Die Berufung des Klägers gegen den Gerichtsbescheid des Sozialgerichts Ulm vom 16.11.2021 wird zurückgewiesen.
Außergerichtliche Kosten sind auch für das Berufungsverfahren nicht zu erstatten.
Tatbestand
Zwischen den Beteiligten ist die Höhe des Grades der Behinderung (GdB) streitig.
Der 1991 geborene Kläger beantragte erstmalig am 02.01.2019 die Feststellung des GdB und begründete diesen im Wesentlichen mit psychischen Beschwerden.
Der Beklagte zog den Entlassbericht der Reha-Klinik B1 vom Januar 2019 über den dortigen stationären Aufenthalt im Dezember 2018 (Diagnosen: drogeninduzierte körperdysmorphe Störung; differenzialdiagnostisch: somatoforme Störung, somatoforme Schmerzstörung mit wahnhafter Störung; Cannabiskonsum; verminderte Compliance bei ärztlichen Anordnungen) sowie den Befundbericht der Klinik für Augenheilkunde U1 vom Juni 2018 (mit der Empfehlung einer psychiatrischen Weiterbehandlung) bei.
Der Z1 empfahl die Feststellung einer seelischen Störung mit chronischem Schmerzsyndrom und Abhängigkeitserkrankung und einen Gesamt-GdB von 40. Hierauf gestützt stellte der Beklagte mit Bescheid vom 13.05.2019 den GdB mit 40 seit 02.01.2019 fest.
Im anschließenden Widerspruchsverfahren befragte der Beklagte die vom Kläger benannte B2, welche unter Vorlage zahlreicher Befundberichte, insbesondere von Ärzten auf neurologisch-psychiatrischem Gebiet, mitteilte, dass das Krankheitsbild des Klägers ausschließlich psychisch bestimmt sei.
In ihrer umfangreichen versorgungsärztlichen Stellungnahme zum Widerspruch und den beigezogenen weiteren Unterlagen wies die P1 auf die stark eingeschränkte Compliance, den beträchtlichen Krankheitsgewinn des Klägers, der darüber hinaus eine Berentung anstrebe und auf die auffallende Diskrepanz zwischen den beklagten, massiven Beschwerden einerseits und der augenscheinlichen Leichtigkeit bei eigenständigen Aktivitäten andererseits hin und empfahl die Beibehaltung eines GdB von 40. Hierauf gestützt wies der Beklagte mit Widerspruchsbescheid vom 04.12.2019 den Widerspruch als unbegründet zurück.

**BEREITGESTELLTE DATEN**
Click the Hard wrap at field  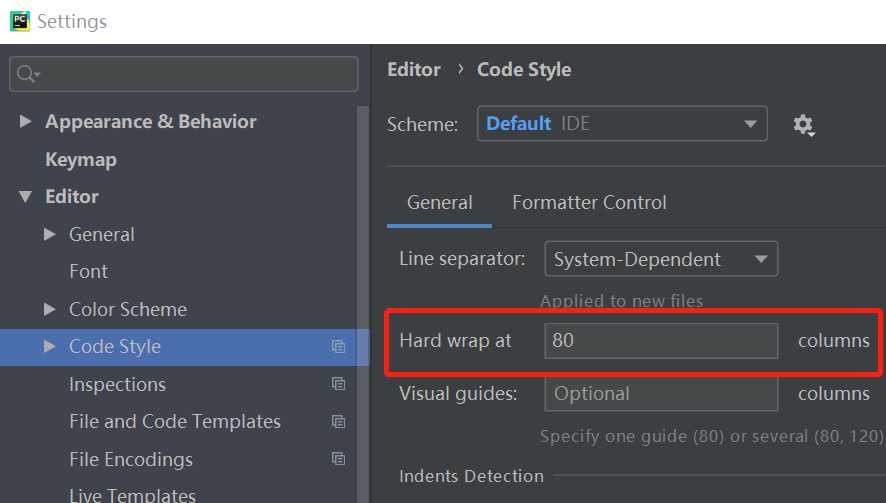point(660,340)
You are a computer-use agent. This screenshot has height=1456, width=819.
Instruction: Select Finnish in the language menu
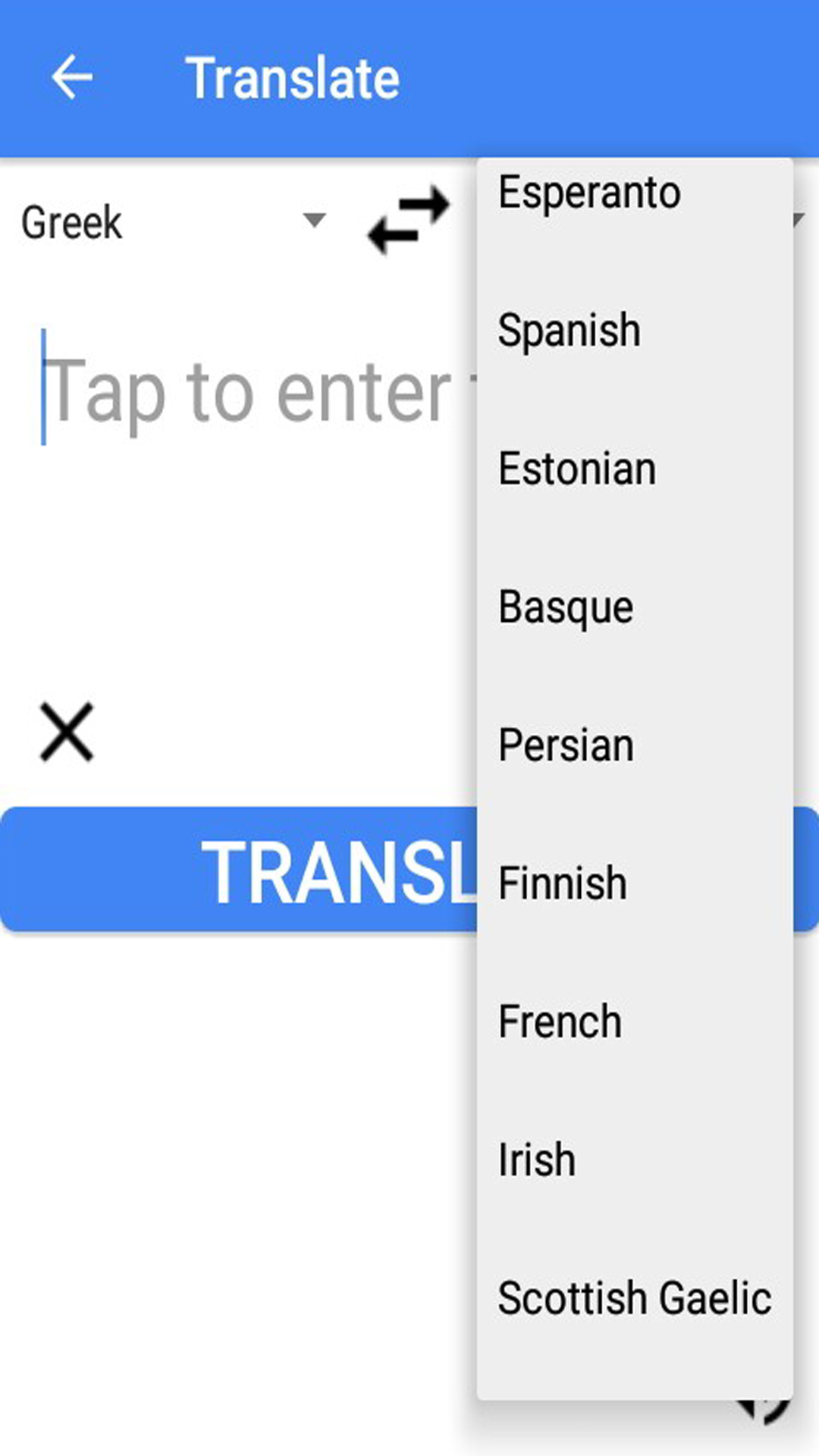[x=563, y=883]
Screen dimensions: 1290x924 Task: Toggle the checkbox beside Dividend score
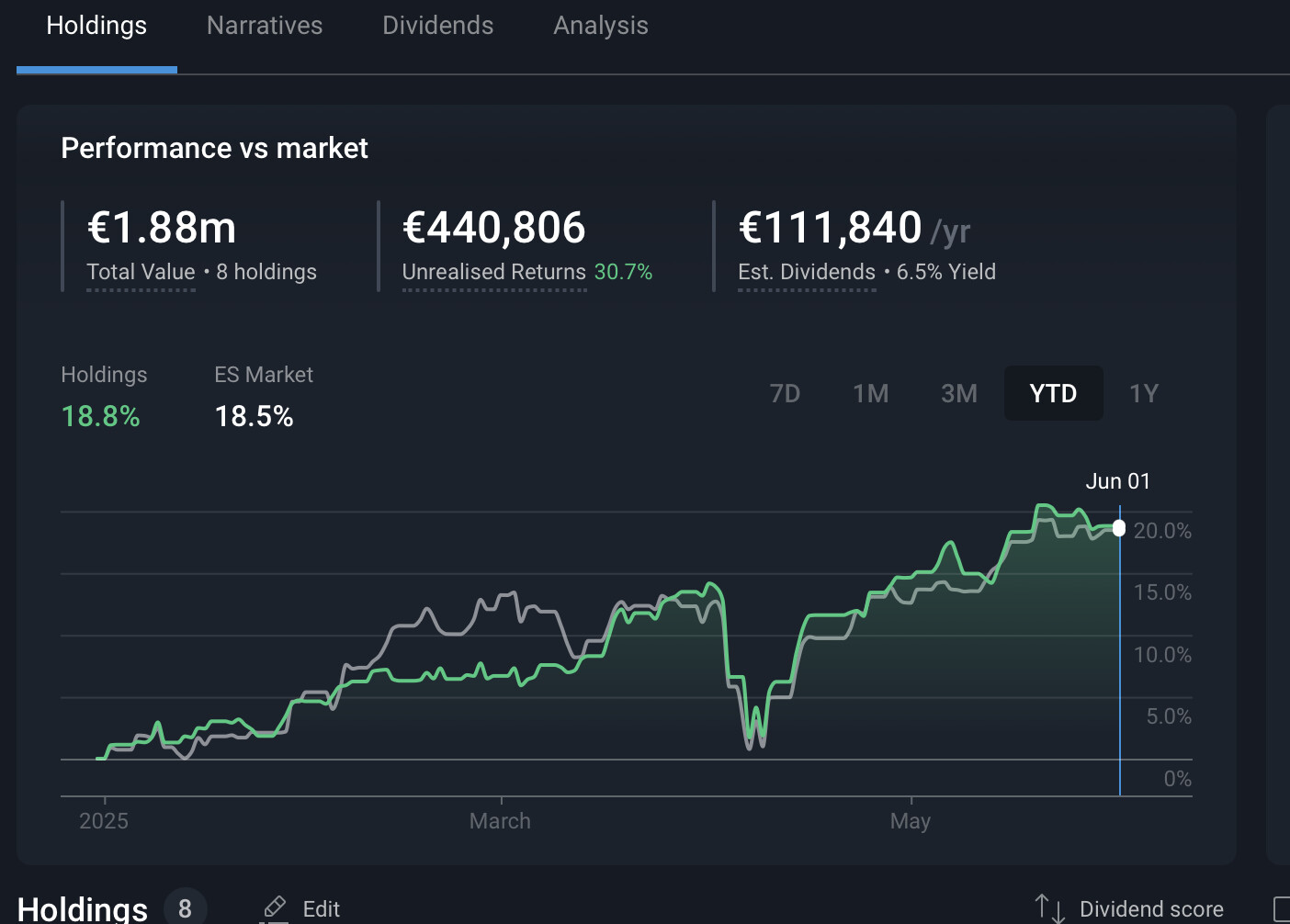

**AUFGABEN**
a) Fassen Sie den Absatz des Lesetextes, der mit „In ihrer umfangreichen versorgungsärztlichen Stellungnahme“ beginnt, kürzer zusammen und behalten Sie dabei die wesentlichen Fakten bei.
b) Ändern Sie den Abschnitt des Lesetextes, beginnend bei „Im anschließenden Widerspruchsverfahren“ und endend bei „als unbegründet zurück.“, ab, indem Sie „Compliance“ durch „Therapietreue“ ersetzen.
c) An welchem Tag beantragte der Kläger laut Lesetext erstmals die Feststellung des GdB?
Die Auflistung ist für die Bearbeitung ohne Bedeutung.

**LÖSUNGEN**
a)
Die P1 verwies in ihrer Stellungnahme auf mehrere Punkte:
- die stark eingeschränkte Compliance des Klägers
- seinen beträchtlichen Krankheitsgewinn
- sein Streben nach einer Berentung
- die Diskrepanz zwischen den beklagten massiven Beschwerden und der Leichtigkeit bei eigenständigen Aktivitäten

Sie empfahl, den GdB von 40 beizubehalten. Daraufhin wies der Beklagte den Widerspruch mit Widerspruchsbescheid vom 04.12.2019 als unbegründet zurück.

b)
Im anschließenden Widerspruchsverfahren befragte der Beklagte die vom Kläger benannte B2, welche unter Vorlage zahlreicher Befundberichte, insbesondere von Ärzten auf neurologisch-psychiatrischem Gebiet, mitteilte, dass das Krankheitsbild des Klägers ausschließlich psychisch bestimmt sei.
In ihrer umfangreichen versorgungsärztlichen Stellungnahme zum Widerspruch und den beigezogenen weiteren Unterlagen wies die P1 auf die stark eingeschränkte Therapietreue, den beträchtlichen Krankheitsgewinn des Klägers, der darüber hinaus eine Berentung anstrebe und auf die auffallende Diskrepanz zwischen den beklagten, massiven Beschwerden einerseits und der augenscheinlichen Leichtigkeit bei eigenständigen Aktivitäten andererseits hin und empfahl die Beibehaltung eines GdB von 40. Hierauf gestützt wies der Beklagte mit Widerspruchsbescheid vom 04.12.2019 den Widerspruch als unbegründet zurück.

c) Am 02.01.2019.